_INSTRUCTIONS TO FOLLOW_. Among the entries below, only the lines starting at the one with "Screen dimensions: 604x327" and ending at the one with "Task: Expand the", both included, are to be printed exactly.

*** Opening of DATA SUPPLIED ***

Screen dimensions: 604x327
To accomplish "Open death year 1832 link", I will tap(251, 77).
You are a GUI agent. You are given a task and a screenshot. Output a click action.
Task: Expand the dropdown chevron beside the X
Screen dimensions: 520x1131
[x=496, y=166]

*** Close of DATA SUPPLIED ***
*** Opening of DATA SUPPLIED ***

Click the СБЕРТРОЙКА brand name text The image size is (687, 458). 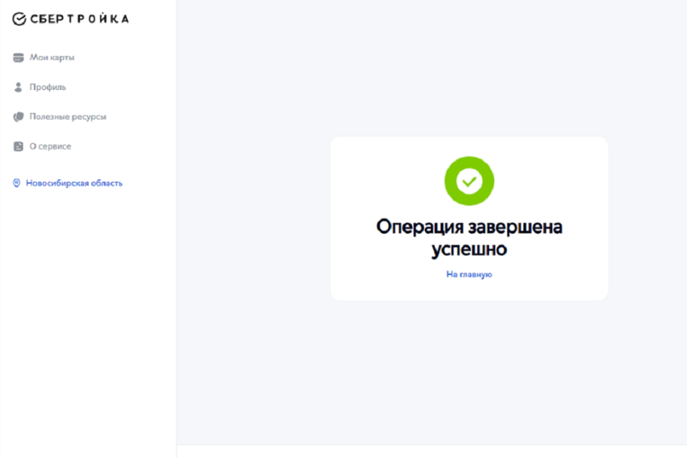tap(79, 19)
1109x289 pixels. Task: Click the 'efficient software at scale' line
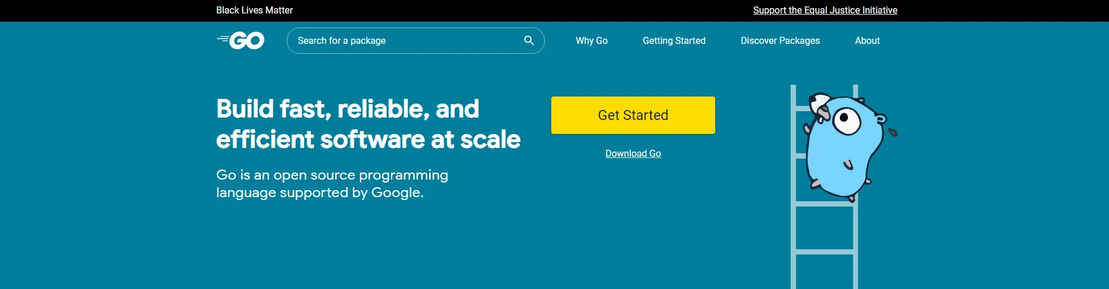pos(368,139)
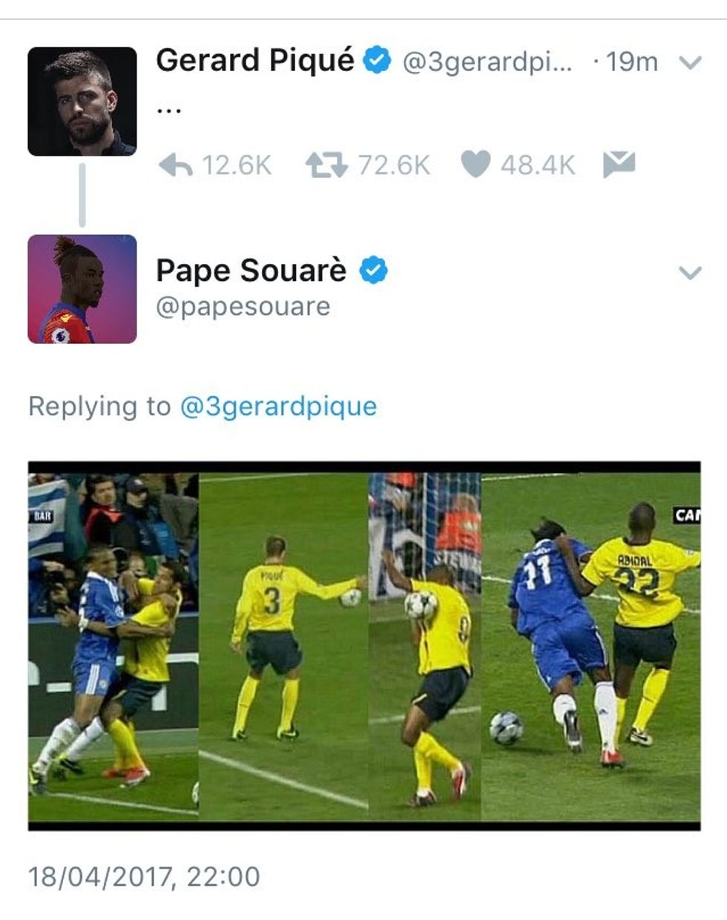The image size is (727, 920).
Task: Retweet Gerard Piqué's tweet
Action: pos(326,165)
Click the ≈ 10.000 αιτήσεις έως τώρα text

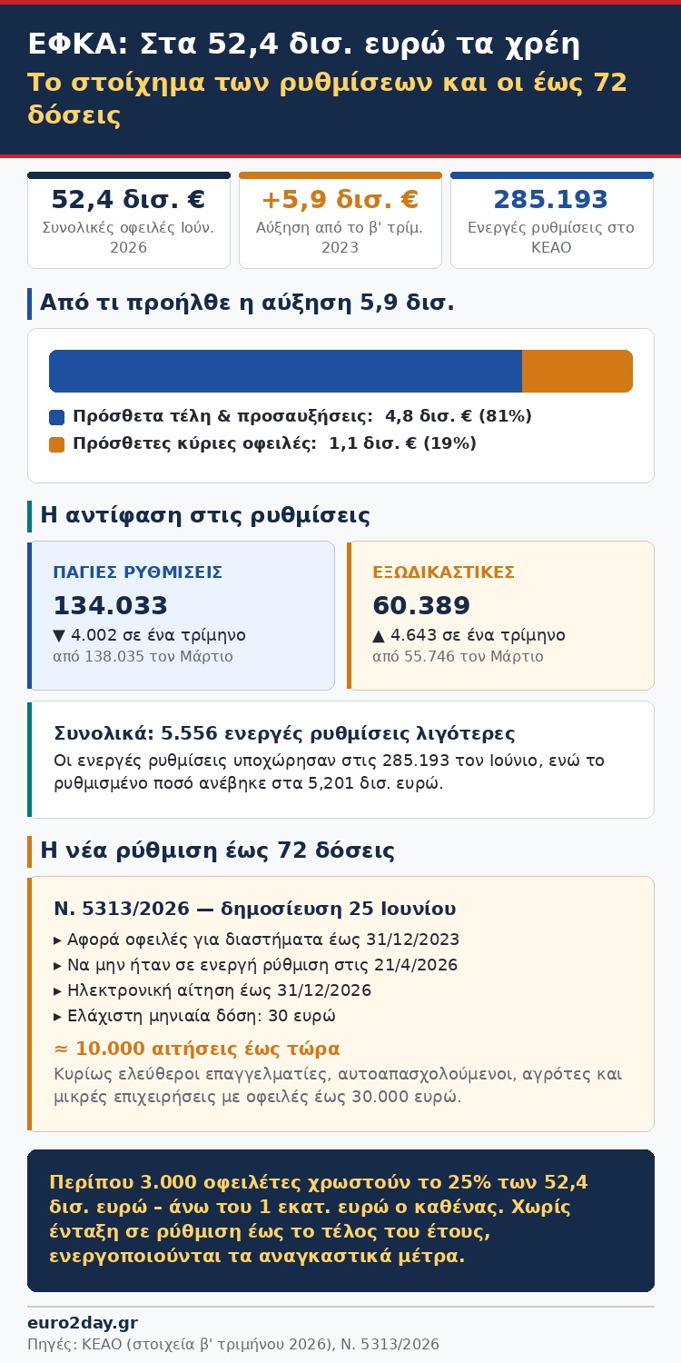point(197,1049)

*** Close of DATA SUPPLIED ***

_RESPONSE TO THIS EXERCISE_.
Screen dimensions: 604x327
To accomplish "Open death year 1832 link", I will tap(251, 77).
You are a GUI agent. You are given a task and a screenshot. Output a click action.
Task: Expand the dropdown chevron beside the X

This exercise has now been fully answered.